The Rogue’s excellent flat-blade trigger is a single-stage, drop-in unit contained within a hardcoat anodized-aluminum housing. While POF advertises this skeletonized trigger to have a non-adjustable pull weight of 4 lbs., 8 ozs., our test sample was a bit lighter than that, with 10 measured pulls averaging right at4 lbs. Take-up and overtravel were both nil, and the break was about as crisp as we could ask for.
As far as furniture is concerned, the Rogue ships with a free-floating aluminum handguard with a Picatinny rail along its entire top face and the final 2" of its 6-o’clock surface. It also features four M-Lok-compatible slots at the 3-, 6- and 9-o’clock surfaces and a pair of push-button sling mounts on each side. Attached to the rifle via a mil-spec, carbine-style receiver extension is Mission First Tactical’s Battlelink Minimalist Stock, which also contributes to the gun’s sylphlike weight.

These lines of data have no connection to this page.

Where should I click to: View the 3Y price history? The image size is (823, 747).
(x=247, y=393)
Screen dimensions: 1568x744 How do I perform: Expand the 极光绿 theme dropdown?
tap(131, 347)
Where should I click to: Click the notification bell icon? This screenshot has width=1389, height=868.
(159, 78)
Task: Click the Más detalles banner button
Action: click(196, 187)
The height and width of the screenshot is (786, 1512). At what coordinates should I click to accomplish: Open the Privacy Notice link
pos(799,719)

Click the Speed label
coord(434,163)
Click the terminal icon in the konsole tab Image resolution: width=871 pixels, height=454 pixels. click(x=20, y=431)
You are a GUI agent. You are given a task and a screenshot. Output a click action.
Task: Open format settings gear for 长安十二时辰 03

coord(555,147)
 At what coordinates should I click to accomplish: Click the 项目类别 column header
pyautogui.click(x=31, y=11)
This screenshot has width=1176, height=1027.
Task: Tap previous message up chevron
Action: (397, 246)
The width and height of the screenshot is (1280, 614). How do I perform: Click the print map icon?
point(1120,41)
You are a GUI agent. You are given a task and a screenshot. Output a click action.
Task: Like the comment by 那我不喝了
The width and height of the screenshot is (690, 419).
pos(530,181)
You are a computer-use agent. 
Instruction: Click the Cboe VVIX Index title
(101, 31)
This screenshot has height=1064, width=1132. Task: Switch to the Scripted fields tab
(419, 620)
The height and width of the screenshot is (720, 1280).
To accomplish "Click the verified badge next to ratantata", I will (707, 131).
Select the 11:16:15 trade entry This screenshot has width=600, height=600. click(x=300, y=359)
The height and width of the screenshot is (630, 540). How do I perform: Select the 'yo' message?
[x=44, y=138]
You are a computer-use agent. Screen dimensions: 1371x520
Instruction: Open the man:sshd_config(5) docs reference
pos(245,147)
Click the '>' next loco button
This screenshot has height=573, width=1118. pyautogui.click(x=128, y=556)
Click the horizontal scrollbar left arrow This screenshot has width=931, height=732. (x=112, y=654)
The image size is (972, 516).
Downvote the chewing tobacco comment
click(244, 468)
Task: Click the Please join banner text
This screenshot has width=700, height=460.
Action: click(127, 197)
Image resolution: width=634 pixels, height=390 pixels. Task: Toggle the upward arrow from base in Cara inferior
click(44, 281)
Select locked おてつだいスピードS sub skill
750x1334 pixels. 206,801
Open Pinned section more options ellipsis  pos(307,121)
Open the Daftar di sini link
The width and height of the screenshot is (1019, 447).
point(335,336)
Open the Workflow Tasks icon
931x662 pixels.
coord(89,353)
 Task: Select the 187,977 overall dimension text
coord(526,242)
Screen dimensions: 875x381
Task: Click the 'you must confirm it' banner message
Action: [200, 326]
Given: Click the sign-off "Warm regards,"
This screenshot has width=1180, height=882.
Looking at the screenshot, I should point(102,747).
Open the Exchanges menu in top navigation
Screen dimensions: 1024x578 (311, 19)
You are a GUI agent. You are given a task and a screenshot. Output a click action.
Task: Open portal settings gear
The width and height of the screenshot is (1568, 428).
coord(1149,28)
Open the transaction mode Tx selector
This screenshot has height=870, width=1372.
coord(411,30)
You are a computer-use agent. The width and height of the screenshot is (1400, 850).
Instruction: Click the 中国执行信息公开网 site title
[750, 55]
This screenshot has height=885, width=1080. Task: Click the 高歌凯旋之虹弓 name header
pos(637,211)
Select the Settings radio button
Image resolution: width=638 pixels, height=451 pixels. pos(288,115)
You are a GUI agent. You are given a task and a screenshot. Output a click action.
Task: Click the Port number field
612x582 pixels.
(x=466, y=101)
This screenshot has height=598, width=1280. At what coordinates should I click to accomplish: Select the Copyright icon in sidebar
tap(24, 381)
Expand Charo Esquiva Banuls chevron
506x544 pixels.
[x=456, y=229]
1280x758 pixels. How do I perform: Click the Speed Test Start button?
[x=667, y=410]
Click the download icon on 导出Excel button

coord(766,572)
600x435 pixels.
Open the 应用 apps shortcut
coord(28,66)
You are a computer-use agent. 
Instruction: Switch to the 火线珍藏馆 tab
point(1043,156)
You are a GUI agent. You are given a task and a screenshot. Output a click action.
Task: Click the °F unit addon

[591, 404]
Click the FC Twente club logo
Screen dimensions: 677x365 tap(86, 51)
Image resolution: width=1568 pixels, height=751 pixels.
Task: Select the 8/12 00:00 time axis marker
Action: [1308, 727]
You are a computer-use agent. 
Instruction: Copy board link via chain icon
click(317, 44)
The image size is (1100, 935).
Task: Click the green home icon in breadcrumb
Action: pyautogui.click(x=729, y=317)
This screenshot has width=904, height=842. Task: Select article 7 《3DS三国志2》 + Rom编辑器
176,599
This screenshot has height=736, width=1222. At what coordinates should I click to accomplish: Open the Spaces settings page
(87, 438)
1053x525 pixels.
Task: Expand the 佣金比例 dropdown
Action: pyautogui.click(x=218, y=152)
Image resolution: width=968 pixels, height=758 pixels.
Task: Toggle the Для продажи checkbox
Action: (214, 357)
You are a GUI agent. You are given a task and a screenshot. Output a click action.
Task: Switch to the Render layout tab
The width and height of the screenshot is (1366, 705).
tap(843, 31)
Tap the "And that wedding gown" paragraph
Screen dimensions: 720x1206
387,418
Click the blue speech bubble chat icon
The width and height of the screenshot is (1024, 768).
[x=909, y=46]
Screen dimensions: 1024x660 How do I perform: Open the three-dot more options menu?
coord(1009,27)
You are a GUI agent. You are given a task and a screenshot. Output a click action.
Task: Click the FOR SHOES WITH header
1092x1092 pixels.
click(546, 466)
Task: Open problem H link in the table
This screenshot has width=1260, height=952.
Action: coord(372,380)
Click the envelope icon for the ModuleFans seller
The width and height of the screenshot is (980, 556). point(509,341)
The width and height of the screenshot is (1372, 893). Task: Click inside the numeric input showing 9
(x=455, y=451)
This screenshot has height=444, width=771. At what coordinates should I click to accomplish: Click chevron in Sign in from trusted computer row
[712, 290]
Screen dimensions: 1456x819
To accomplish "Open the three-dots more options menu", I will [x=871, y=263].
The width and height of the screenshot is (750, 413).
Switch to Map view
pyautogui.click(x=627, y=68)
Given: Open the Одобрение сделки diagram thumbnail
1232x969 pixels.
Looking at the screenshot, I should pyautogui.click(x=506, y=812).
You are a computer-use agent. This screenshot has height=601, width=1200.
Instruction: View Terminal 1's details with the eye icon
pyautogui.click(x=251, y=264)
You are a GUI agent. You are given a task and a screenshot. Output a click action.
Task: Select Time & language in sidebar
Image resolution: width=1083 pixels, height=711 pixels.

The carbine ships with one 20-round Magpul magazine, and no sighting options are included with the gun.
At the range, the Rogue proved itself to be 100 percent reliable, exhibiting zero malfunctions of any type through approximately 250 rounds. Although several of our evaluators were initially concerned that POF’s weight-reduction efforts might have pushed the carbine into “too much of a good thing” territory given its authoritative chambering, all the shooters had changed their minds by the end of the session. Recoil is not painful, but it is substantial, and all but the most rock-solid of shooters are likely to need to re-acquire their target following each shot.
Accuracy through lightweight rifles can often suffer—both due to their thinner barrels heating up much more quickly and due to the added difficulty of shooting them well—yet the Rogue performed superbly in formal accuracy testing. Using two hunting loads and a heavy match load, across all three options the carbine produced an impressive five-shot, 15-group average of 1.15" at 100 yards.
Each iteration of POF’s Revolution has thoroughly impressed us, and despite some of the line’s bells and whistles having been removed from the Rogue, the most important ones are still present. The company may see its feathery weight as a particular advantage to hunters, but we think it makes the platform all the more formidable as a defensive arm as well. This rifle offers a ton of bang for the buck, and while its price is still no chump change, the Rogue does not compare unfavorably to other .308 Win.-chambered battle rifles on the market today—few of which are anywhere near as easy to tote in the field.